_WHAT NEEDS TO BE DONE_: Please reproduce all of the data exactly as it appears, but skip the pictures.

(INFORMATION)

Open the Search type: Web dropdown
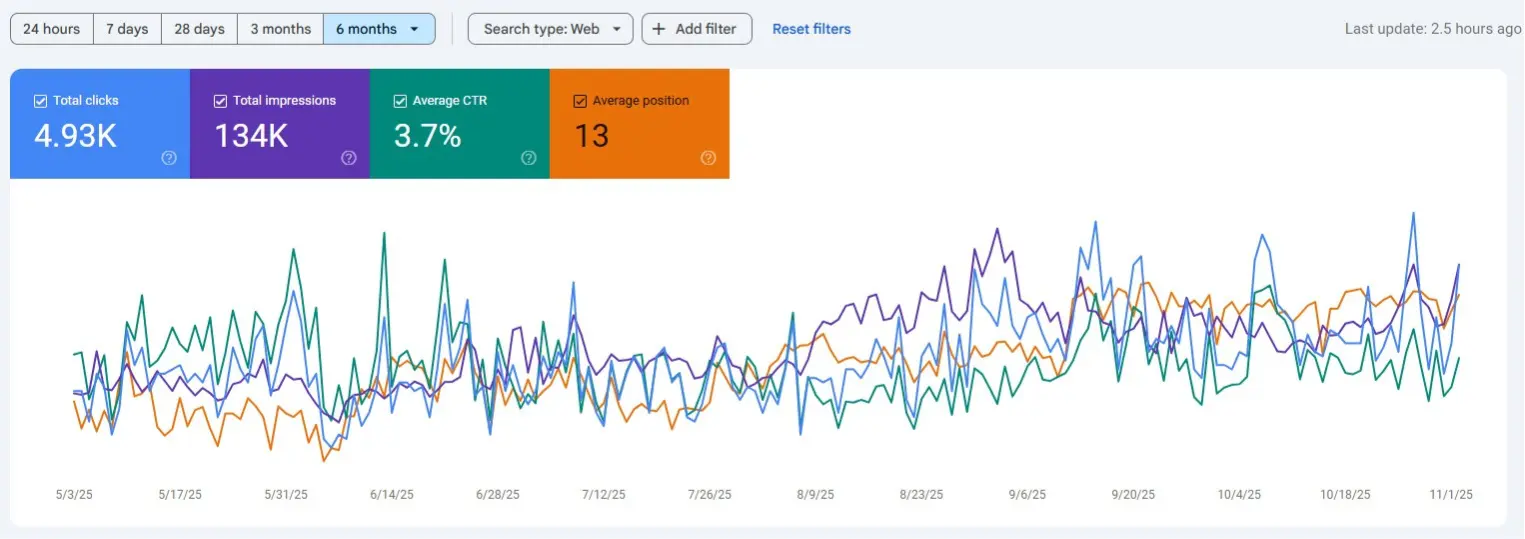 coord(550,29)
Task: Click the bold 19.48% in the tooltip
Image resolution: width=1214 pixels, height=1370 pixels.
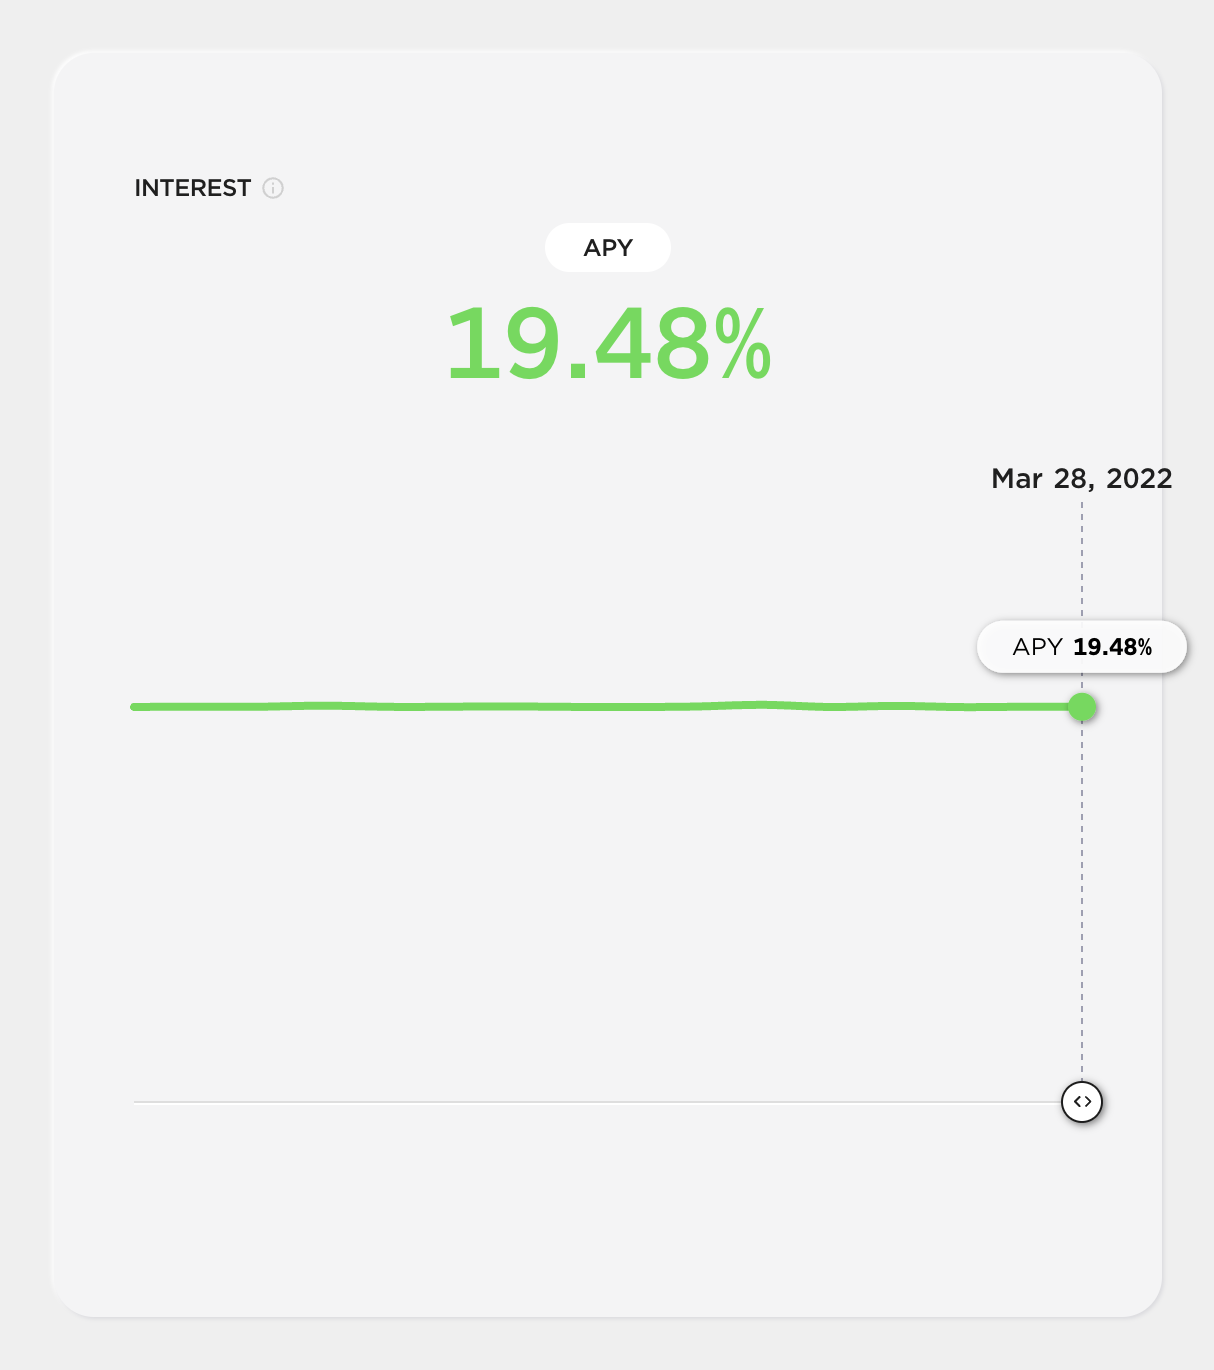Action: click(1113, 647)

(End INFORMATION)

_REPLY TO THE TASK_:
Open the Search type: Web dropdown
 coord(550,29)
Task: Click the bold 19.48% in the tooltip
Image resolution: width=1214 pixels, height=1370 pixels.
Action: click(1113, 647)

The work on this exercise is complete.